(What this task involves):
Only the text of the records belongs in the answer, copied exactly and without pictures.
Start of Entries supplied
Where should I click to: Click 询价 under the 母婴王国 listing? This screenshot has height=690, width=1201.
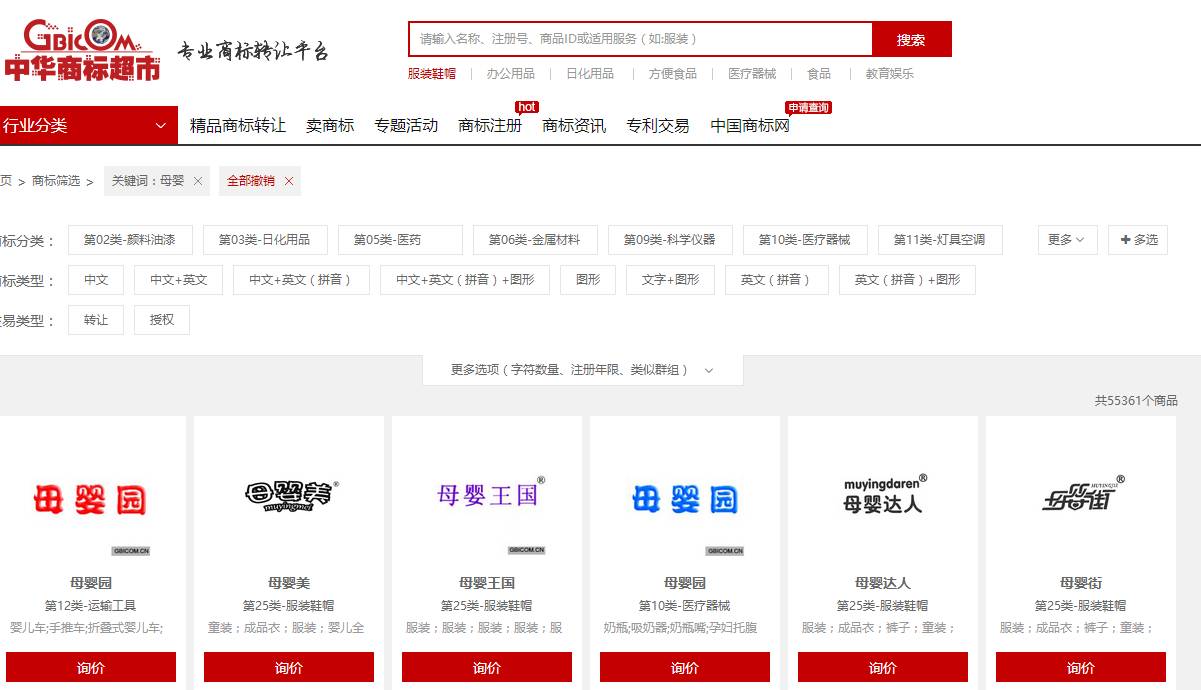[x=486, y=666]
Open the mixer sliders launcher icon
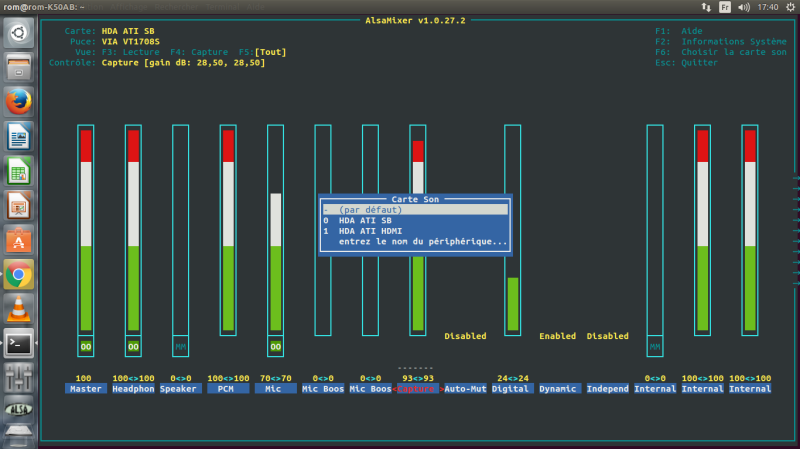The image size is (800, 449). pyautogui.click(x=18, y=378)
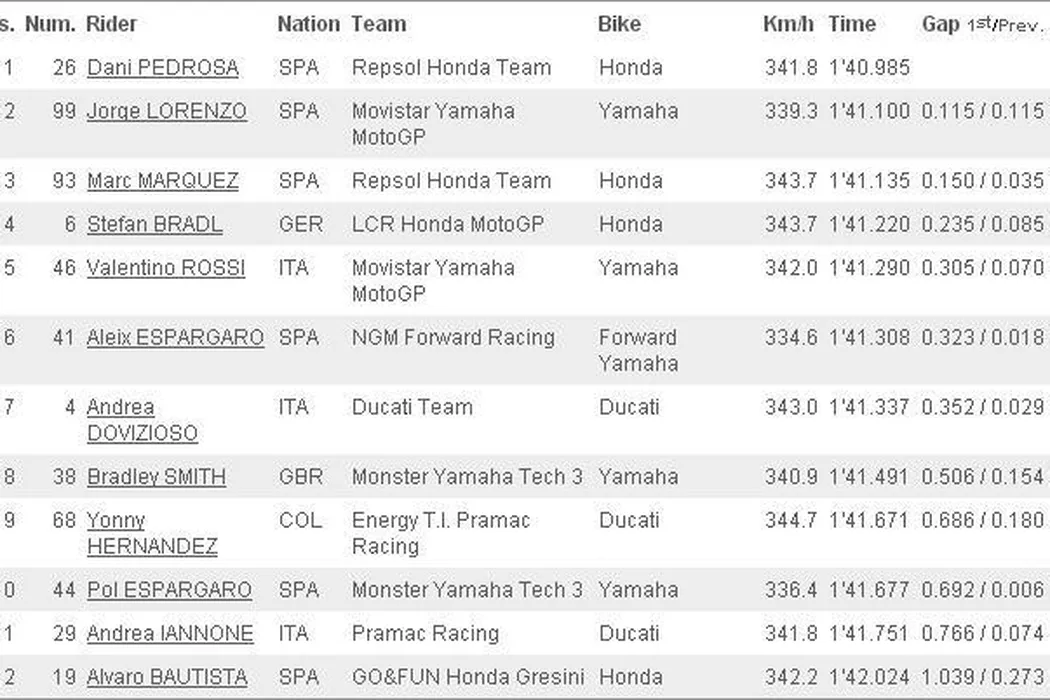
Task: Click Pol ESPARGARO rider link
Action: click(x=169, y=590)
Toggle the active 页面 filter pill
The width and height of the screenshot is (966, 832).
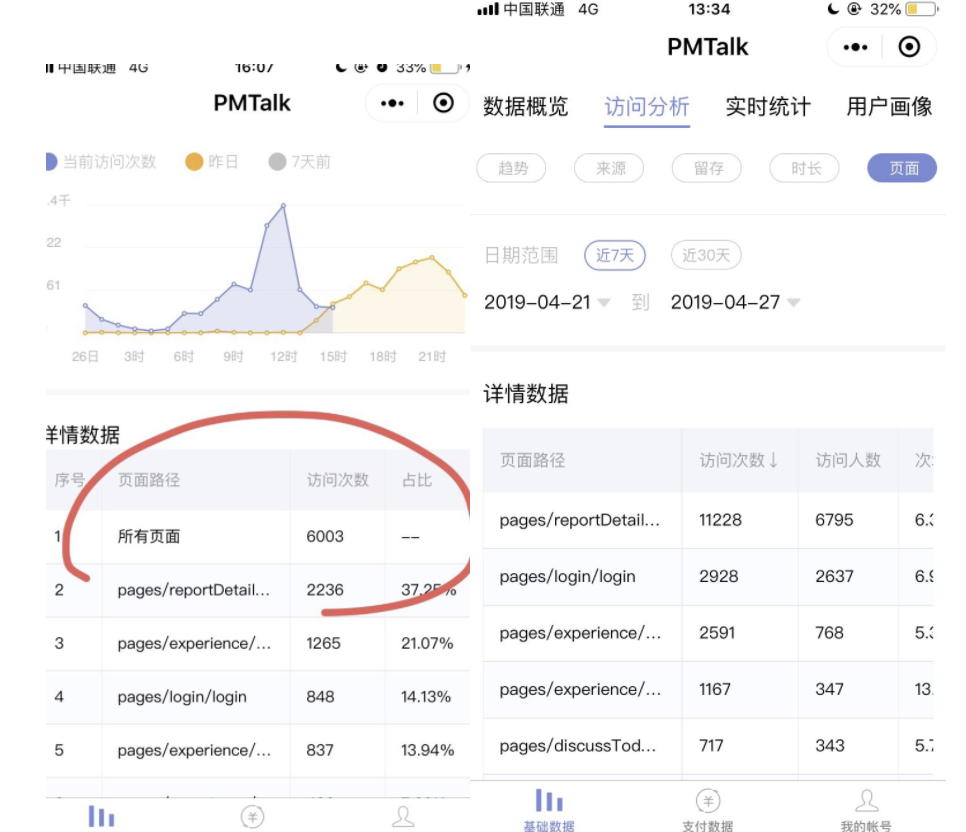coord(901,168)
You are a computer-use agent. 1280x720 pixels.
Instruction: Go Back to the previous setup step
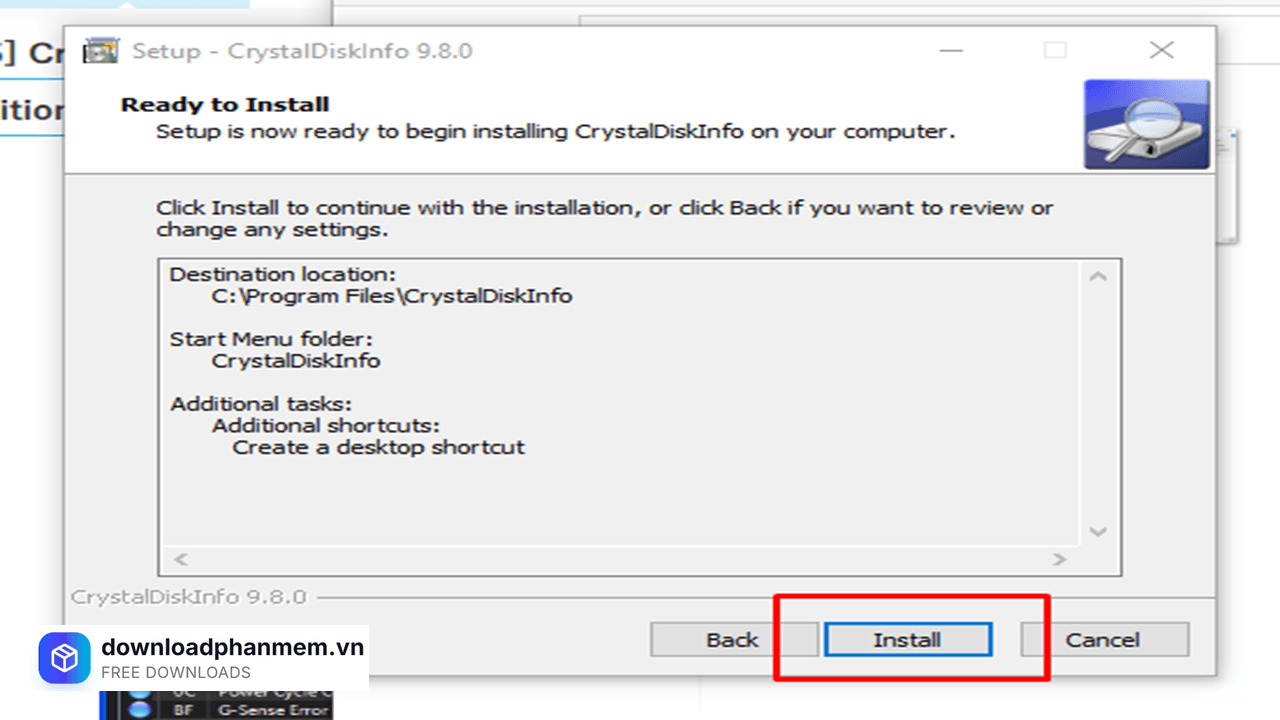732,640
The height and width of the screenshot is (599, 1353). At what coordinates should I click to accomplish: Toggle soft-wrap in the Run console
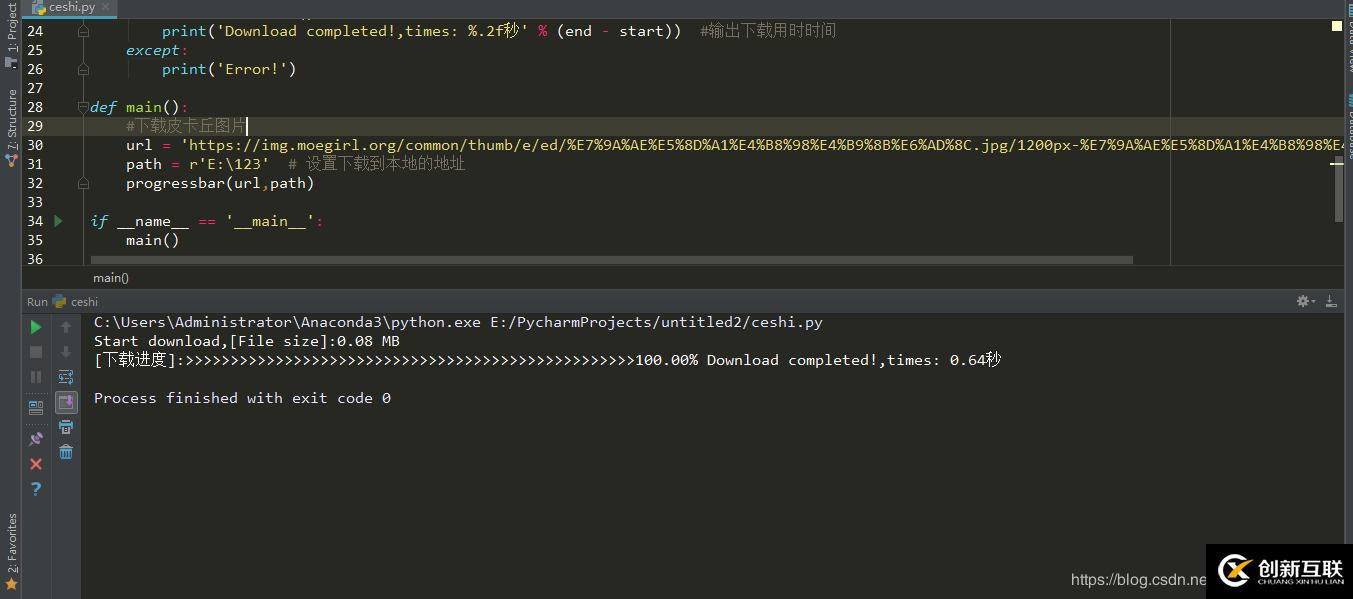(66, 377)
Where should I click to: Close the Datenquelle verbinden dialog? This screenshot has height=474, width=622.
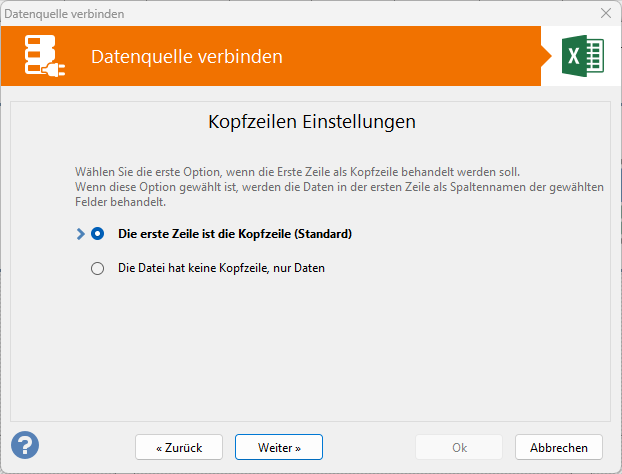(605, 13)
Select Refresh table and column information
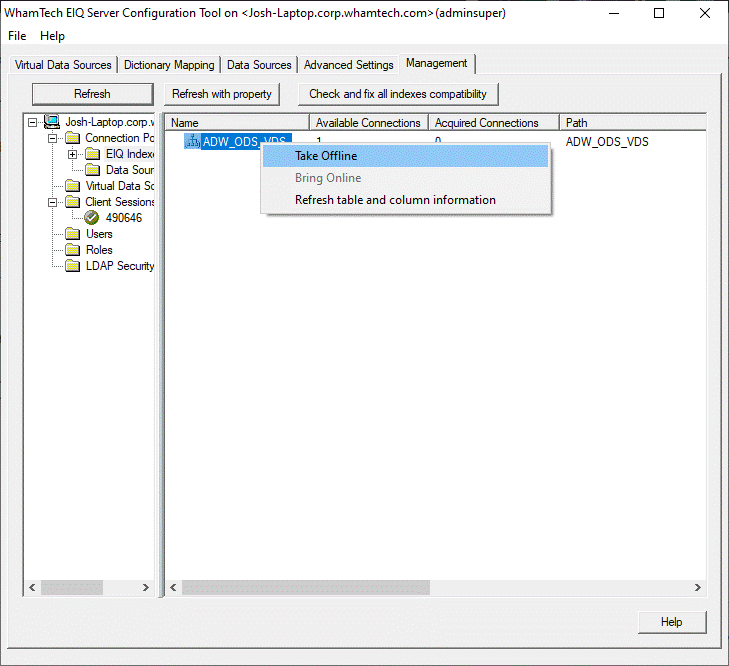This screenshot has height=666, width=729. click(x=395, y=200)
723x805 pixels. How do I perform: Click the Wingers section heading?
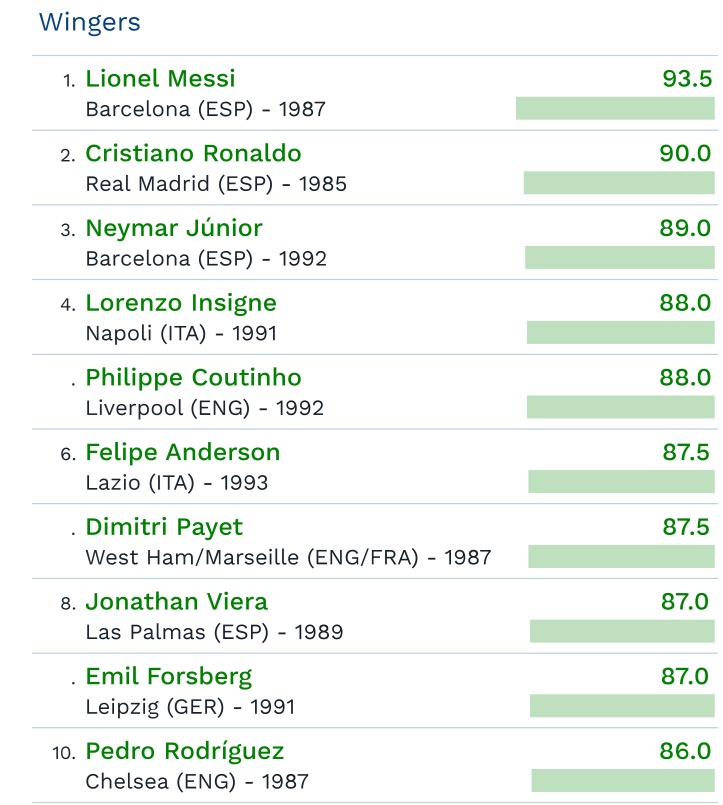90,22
End of Entries supplied
(Your solution):
Where should I click to: Click 询价 under the 母婴王国 listing? This screenshot has height=690, width=1201.
[x=486, y=666]
Open the mixer sliders launcher icon
The image size is (800, 449). pyautogui.click(x=18, y=378)
Task: Click Pol ESPARGARO rider link
Action: click(x=169, y=590)
Toggle the active 页面 filter pill
The width and height of the screenshot is (966, 832).
coord(901,168)
You are a computer-use agent. 1280x720 pixels.
Instruction: Go Back to the previous setup step
732,640
The height and width of the screenshot is (599, 1353). At what coordinates should I click to accomplish: Toggle soft-wrap in the Run console
(66, 377)
Where should I click to: Close the Datenquelle verbinden dialog? This screenshot has height=474, width=622.
(605, 13)
Select Refresh table and column information
This screenshot has height=666, width=729. click(x=395, y=200)
723x805 pixels. How do I perform: Click the Wingers section heading?
90,22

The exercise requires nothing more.